- _SOURCE EXTRACT_
------------------------------------------------------------

Barbary Wars –US Marines I


History America Print –United States Marine (36″ x 11-3/4″)
Designed by Mark Waterman

Date: 14 May 1801 to 30 June 1816.

Location: North Africa. Involved: Various North African nations, Algeria, Morocco, Tunis, and mainly Tripoli, versus the United States.

Situation: For many centuries, in order to sail the Mediterranean with as little harm as possible, most European nations paid tribute to various Barbary nations. Otherwise their ships would be attacked and captured, and their sailors made slaves; this sometimes happened even if they did pay. The U. S. was also forced to pay until 1816.

The U. S. Enterprise, with 12 guns and 90 men, was sailing the Mediterranean on 1 August when it fought its first action against the new enemy off North Africa. This was when it encountered the Tripolitan polacra1 Tripoli of 14 guns and 80 men. Captain Andrew Sterrett was flying a British flag when he approached the polacra and requested information about what that ship’s master intended to do. Admiral Rais Mahomet Rous told him, “I’m looking for Americans … but haven’t found a one.” “You have now,” responded Sterrett, raising the American colors and ordering a volley of musketry fire. Three times the Africans tried to board the Enterprise, but the Marine detachment’s firing, led by 2nd Lt. Enoch C. Lane, was especially deadly at close range. The Marines are credited with sweeping the decks clear of the occupants each time they attempted to board. After three hours of bombardment and musketry fire, the Americans boarded the Tripoli and found the ship completely shot to pieces. The dead numbered 30, as did the wounded. Only 20 men remained able to serve the ship and its guns. After the enemy surrendered Sterrett took stock of his own ship and found that not one American had a scratch. After many years of insult and abuse, the Tripolitan’s enemy was unwilling to take it any more.

Because orders did not allow taking prizes, as in the past wars, Sterrett set about abuse so grand that the admiral was publically disgraced upon returning to his home port. The enemy ship had all cannons rolled overboard, and all ammunition and weapons, including cutlasses, muskets, and pistols, were also thrown into the sea. The masts were chopped down, leaving but a single spar with a ragged sail, just enough to make it to the nearest port. News of the destruction spread and caused the Tripolitan sailors engaged in preparing new ships to hide, which effectively kept the Tripolitan fleet from sailing out to meet the enemy for an entire season. Only those already at sea were still dangerous to any American vessel.

------------------------------------------------------------

- _DATA PROVIDED_
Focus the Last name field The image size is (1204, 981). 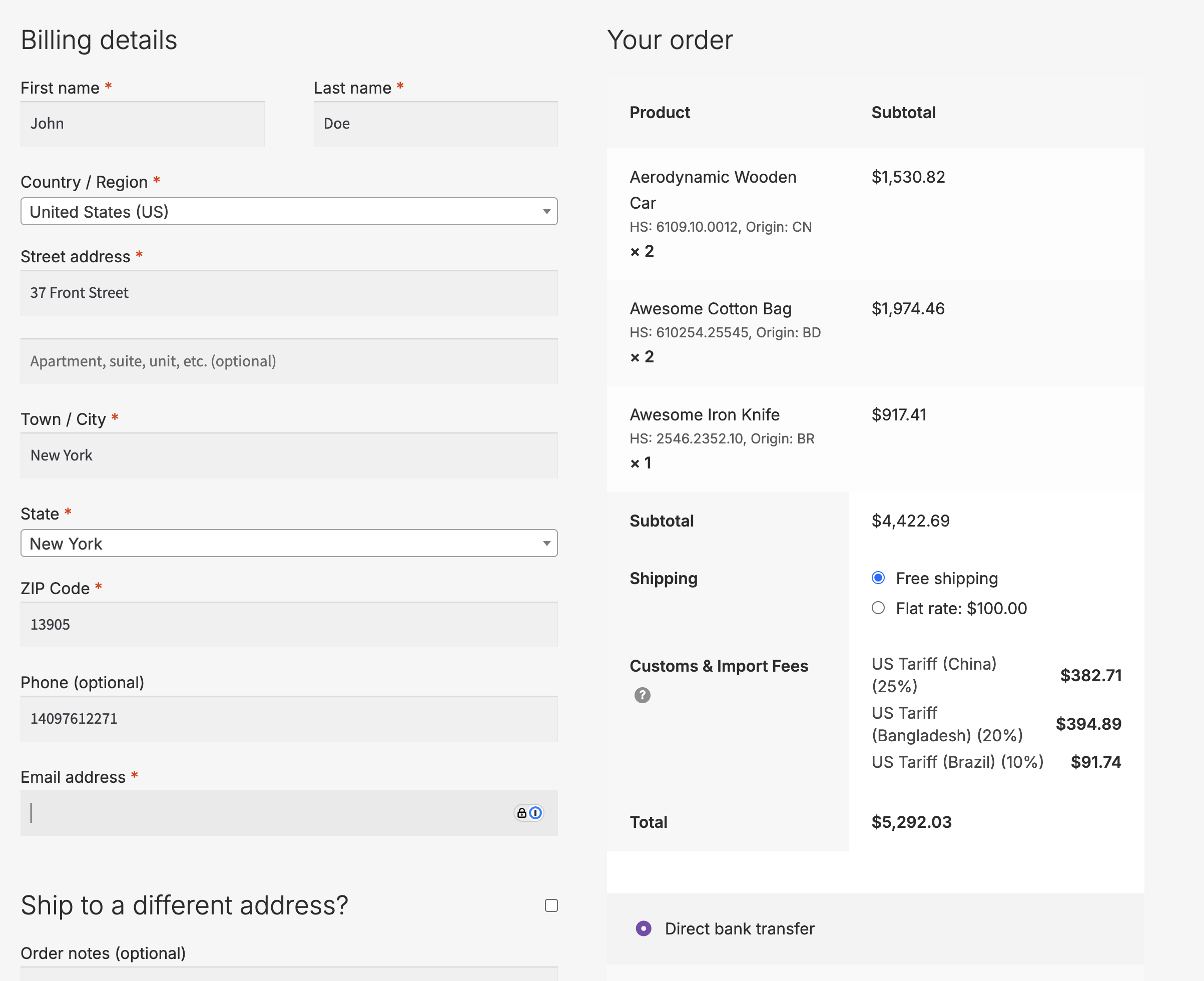pos(435,124)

------------------------------------------------------------

- _WHAT YOU WILL DO_
1. From the Barbary Wars passage above, reproduce the text word for word, starting at "Because orders did" and ending at "any American vessel.".
2. Decide whether each statement agrees with the Barbary Wars passage, answering yes or no and quoting the words that decide it: (a) The Enterprise carried 12 guns and 90 men. (b) Several of Sterrett's crew were wounded in the fight with the Tripoli. (c) The Americans kept the Tripoli as a prize.

- _ANSWERS FOR THIS EXERCISE_
1.
Because orders did not allow taking prizes, as in the past wars, Sterrett set about abuse so grand that the admiral was publically disgraced upon returning to his home port. The enemy ship had all cannons rolled overboard, and all ammunition and weapons, including cutlasses, muskets, and pistols, were also thrown into the sea. The masts were chopped down, leaving but a single spar with a ragged sail, just enough to make it to the nearest port. News of the destruction spread and caused the Tripolitan sailors engaged in preparing new ships to hide, which effectively kept the Tripolitan fleet from sailing out to meet the enemy for an entire season. Only those already at sea were still dangerous to any American vessel.

2.
(a) Yes: "The U. S. Enterprise, with 12 guns and 90 men"
(b) No: "not one American had a scratch"
(c) No: "orders did not allow taking prizes"